将phpBB3论坛迁移到Discourse

I had this same error. I believe it happens when one gets a stale shared/standalone/import/mysql/imported file. Deleting that file cleared the error.

2 个赞

Migrating passwords apparently didn’t work for me.

I set passwords: true in shared/standalone/import/settings.yml before importing from a phpbb 3.0 dump. I have this in containers/app.yml

hooks:
  after_code:
    - exec:
        cd: $home/plugins
        cmd:
          - git clone https://github.com/discourse/docker_manager.git
          - git clone https://github.com/discoursehosting/discourse-migratepassword.git

and I ran ./launcher rebuild app after the import. The import seems to have worked entirely, except that I cannot log in with my password from phpbb. There weren’t any relevant error messages that I spotted from the import, and the password is 20 characters long, so should clear the minimum length limit.

What should I be looking for to troubleshoot this?

A bit more information: I see import_pass entries in the user_custom_fields table of the database that match password hashes that were in the phpbb database, so that part seems to have worked?

Edit: Oh ho, I figured out what happened. I had completely forgotten that we had switched to LDAP authentication for phpbb… The passwords I imported were totally fine, just 15 years old! So now I need to knock something together to extract the password hashes from LDAP instead… :slight_smile:

1 个赞

Hi everyone,

Did someone made an import with attachment recently?

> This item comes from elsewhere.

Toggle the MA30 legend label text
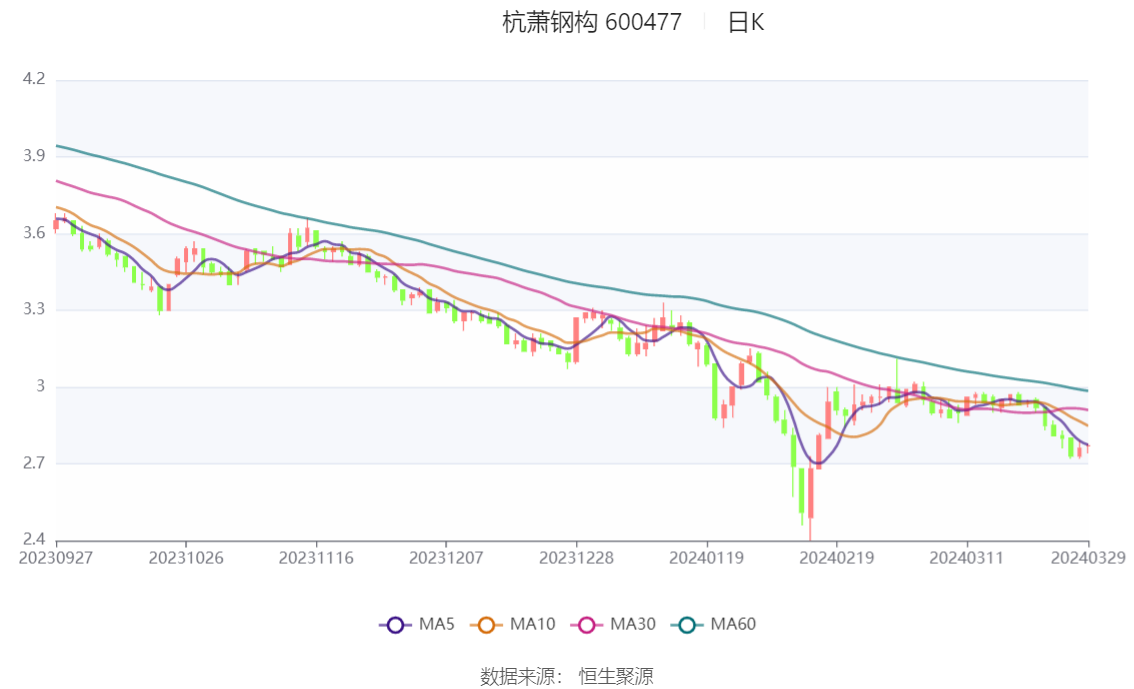 (x=633, y=625)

The users, posts work perfectly but the attachment don’t get added to the posts

I still have the bbcode in some posts

The weird thinh is that the content of the files folder get transferred in the discourse’s uploads folder

First, I though it was because the 3.0.12 phpbb’s version was too old but I upgraded phpBB to 3.0.14, cleaned Discourse and uploads folder, and tried the import again. No luck.

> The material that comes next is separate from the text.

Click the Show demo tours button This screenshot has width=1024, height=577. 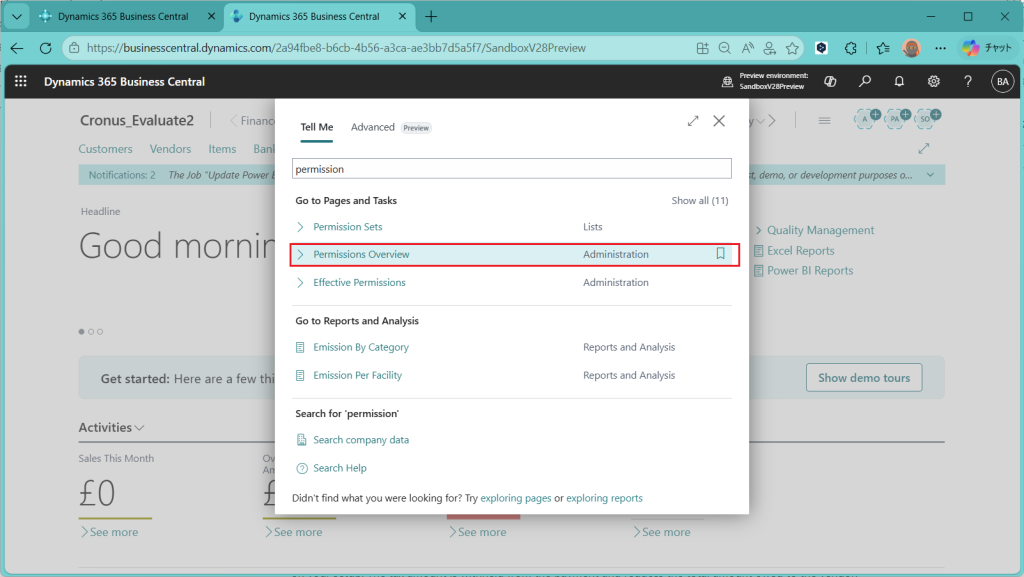point(863,378)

I upgraded the phpbb version to 3.2.0 (after running their support toolkit to clean the database of the mods) on a test server, still no luck.

Before investigating further on my database, I wanted to be sure that the script works for everyone

I don’t think I’ve made a mistake on my settings file, but maybe a fresh look on this might help

# This is an example settings file for the phpBB3 importer.

database:
  type: MySQL # currently only MySQL is supported
  host: localhost
  port: 3306
  username: root
  password:
  schema: phpbb
  table_prefix: phpbb_ # Change this, if your forum is using a different prefix. Usually all table names start with phpbb_
  batch_size: 1000 # Don't change this unless you know what you're doing. The default (1000) should work just fine.

import:
  # Set this if you import multiple phpBB forums into a single Discourse forum.
  #
  # For example, when importing multiple sites, prefix all imported IDs
  # with 'first' to avoid conflicts. Subsequent import runs must have a
  # different 'site_name'.
  #
  # site_name: first
  #
  site_name:

  # Create new categories
  #
  # For example, to create a parent category and a subcategory.
  #
  # new_categories:
  # - forum_id: foo
  #   name: Foo Category
  # - forum_id: bar
  #   name: Bar Category
  #   parent_id: foo
  #
  new_categories: []

  # Category mappings
  #
  # For example, topics from phpBB category 1 and 2 will be imported
  # in the new "Foo Category" category, topics from phpBB category 3
  # will be imported in subcategory "Bar category", topics from phpBB
  # category 4 will be merged into category 5 and category 6 will be
  # skipped.
  #
  # category_mappings:
  #   1: foo
  #   2: foo
  #   3: bar
  #   4: 5
  #   6: SKIP
  #
  category_mappings: {}

  # Tag mappings
  #
  # For example, imported topics from phpBB category 1 will be tagged
  # with 'first-category', etc.
  #
  # tag_mappings:
  #   1:
  #   - first-category
  #   2:
  #   - second-category
  #   3:
  #   - third-category
  #
  tag_mappings:

  # Rank to trust level mapping
  #
  # Map phpBB 3.x rank levels to trust level
  # Users with rank at least 3000 will have TL3, etc.
  #
  # rank_mapping:
  #   trust_level_1: 200
  #   trust_level_2: 1000
  #   trust_level_3: 3000
  #
  rank_mapping:

  # WARNING: Do not activate this option unless you know what you are doing.
  # It will probably break the BBCode to Markdown conversion and slows down your import.
  use_bbcode_to_md: false

  # This is the path to the root directory of your current phpBB installation (or a copy of it).
  # The importer expects to find the /files and /images directories within the base directory.
  # You need to change this to something like /var/www/phpbb if you are not using the Docker based importer.
  # This is only needed if you want to import avatars, attachments or custom smilies.
  phpbb_base_dir: /shared/import/data

  site_prefix:
    # this is needed for rewriting internal links in posts
    original: ***.com   # without http(s)://
    new: https://****.org       # with http:// or https://

  # Enable this, if you want to redirect old forum links to the the new locations.
  permalinks:
    categories: true  # redirects   /viewforum.php?f=1            to  /c/category-name
    topics: true      # redirects   /viewtopic.php?f=6&t=43       to  /t/topic-name/81
    posts: false      # redirects   /viewtopic.php?p=2455#p2455   to  /t/topic-name/81/4
    # Append a prefix to each type of link, e.g. 'forum' to redirect /forum/viewtopic.php?f=6&t=43 to /t/topic-name/81
    # Leave it empty if your forum wasn't installed in a subfolder.
    prefix:

  avatars:
    uploaded: true  # import uploaded avatars
    gallery: false   # import the predefined avatars phpBB offers
    remote: false   # WARNING: This can considerably slow down your import. It will try to download remote avatars.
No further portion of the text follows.